In a recent post, I was trying to communicate the benefits of social learning: the additional processing that occurs while negotiating a shared understanding. Interestingly, the diagram I designed to accompany the post and communicate the concept was not well received. C’est la vie. As this was to be the representation on a slide talking about social learning, I was forced to come up with another way to communicate the concept. Instead of focusing on exactly the same concept, I decided to take another tack. The idea I’m communicating is how our model of learning has changed.
The first organized learning was really accomplished through apprenticeship: an individual would come to a task developing some artifact or performing some task, and would perform some minimal component in the context of the overall work. As we developed more abstract concepts, we moved to a dialog, where individuals would express their understanding, and others would engage in a conversation until agreement (even to disagree) was reached. Then, for efficiency reasons, we moved to a classroom model, where one individual would propose knowledge and the others would recite it.
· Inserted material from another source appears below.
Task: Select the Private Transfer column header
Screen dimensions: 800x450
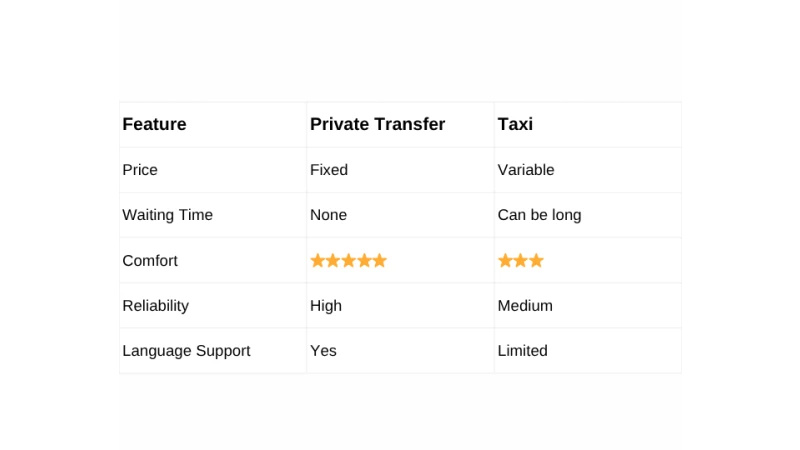Action: point(377,125)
The latter model has some problems, not least that the little learning would dissipate quickly, as it was typically knowledge focused and only applied in abstract ways. Such learning situations can be well-done, but only to the extent that there are meaningful tasks and learners are supported in accomplishing those tasks.
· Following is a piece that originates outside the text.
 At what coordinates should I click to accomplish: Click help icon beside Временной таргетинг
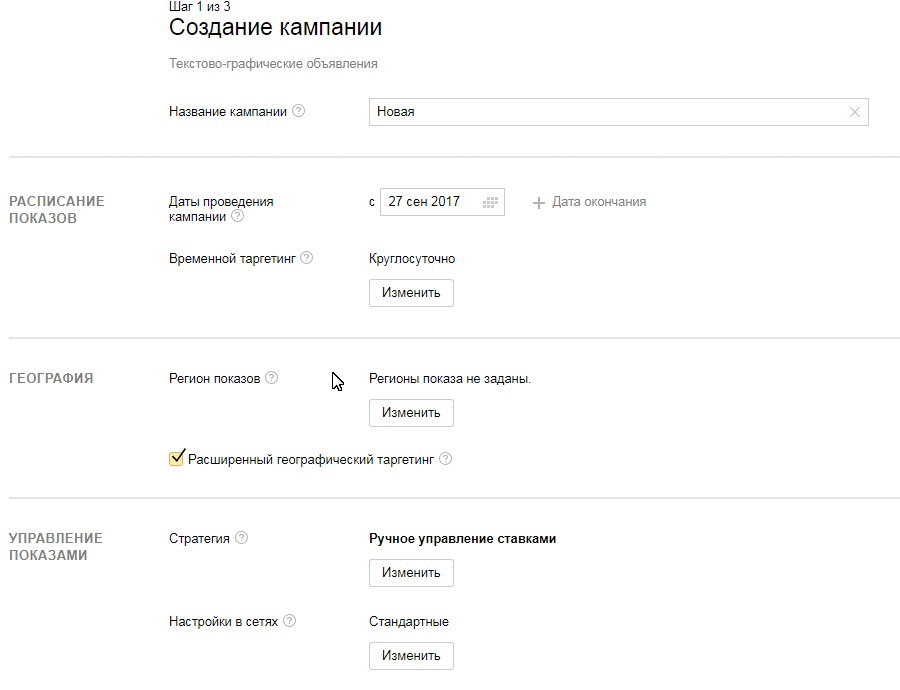(x=305, y=256)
In other words, we move back to the apprenticeship model. Learning research has largely converged on a model that say we learn best when we are motivated and applying our knowledge to solve problems we realize are important, and are supported both with information resources and scaffolding, and reflection is guided around that performance. My favorite model is Collins & Brown’s Cognitive Apprenticeship, influenced by anthropological work and abstracting across several great pieces of work to create an integrated approach that still seems relevant.
In short, we’re looking backwards to how we learned naturally and bypassing a learning approach that is driven more by industrial and agricultural constraints than cognitive and social ones. We can certainly use technology to augment this approach, and we’re more aware of the nuances, but in taking a step back we’re taking a major step forward. How about that!